One of these gifted students is Rebecca Chen of Carmel, who studied a generalized version of the Yang-Baxter equation. In recognition of their accomplishments, Rebecca will be honored as 2011 Davidson Fellows. Ranging in age from 14 to 17, this year’s Davidson Fellows will receive $50,000, $25,000 and $10,000 scholarships from the Davidson Institute for Talent Development, a national nonprofit organization headquartered in Reno, Nev. that supports profoundly gifted youth.

“The Davidson Institute is built on the belief that individuals, who have extraordinary intelligence and talents, when encouraged and supported, can improve the quality of life for us all,” said Bob Davidson, co-founder of the Davidson Institute. “We are delighted to recognize a group of resourceful and distinguished young people for their fascinating projects – projects that have the potential to benefit society.”
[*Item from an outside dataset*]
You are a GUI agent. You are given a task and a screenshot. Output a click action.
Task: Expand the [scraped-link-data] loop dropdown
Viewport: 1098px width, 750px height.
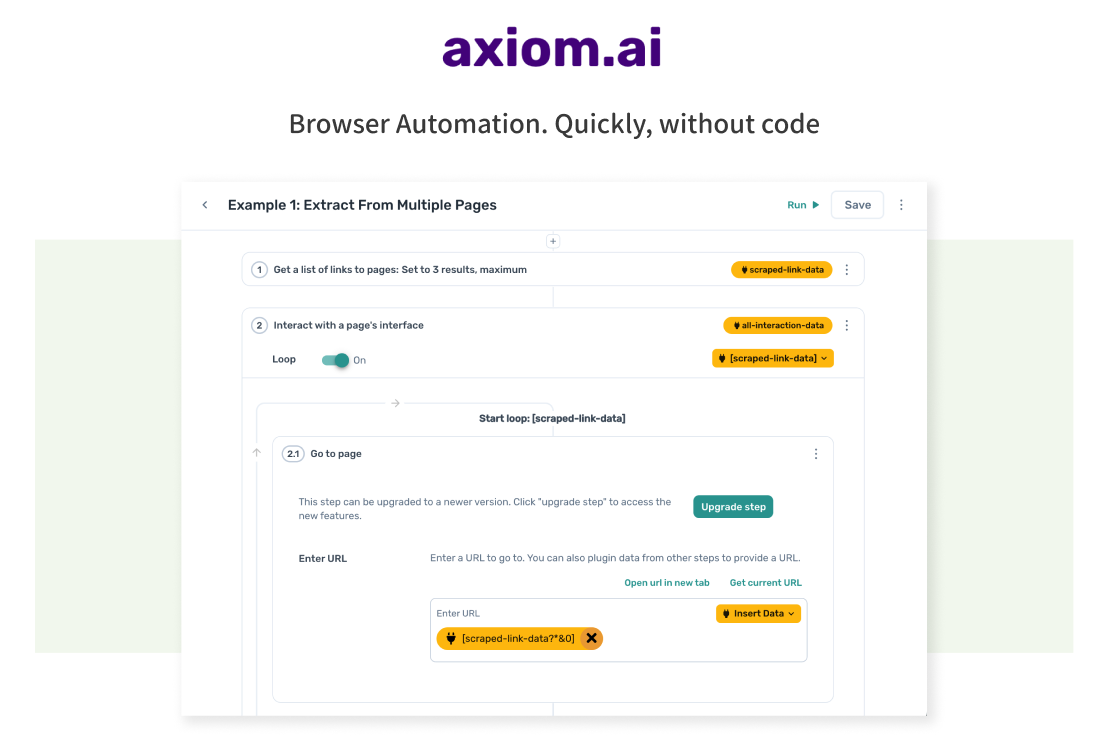(826, 358)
Rebecca Chen, age 16, classified three families of 8×8 matrix solutions to the generalized Yang-Baxter equation using algebraic computations and computer numerical checking. These solutions provide a way to generate braiding quantum gates needed in quantum computing, and contribute to the ongoing effort to build a large-scale quantum computer, bringing advances in fields as far-ranging as materials sciences and cryptography.

While Rebecca has made significant strides in the field of mathematics, the 2011 Davidson Fellows can claim important accomplishments that are quite diverse:

  • ·         Creating an economically efficient and functional humanoid robot,
  • ·         Examining the progression of musical performance preparation,
  • ·         Designing a seismo-acoustic method for detecting landmines, and
  • ·         Developing a predictive model to detect adolescent depression.

“Davidson Fellows, who are on the cutting edge of science, mathematics and technology, and at the forefront of music and literature, demonstrate the potential of America’s next generation of innovative leaders,” said Jan Davidson, Ph.D., co-founder of the Davidson Institute. “We applaud the tenacity of these gifted youth who embrace the challenge to succeed.”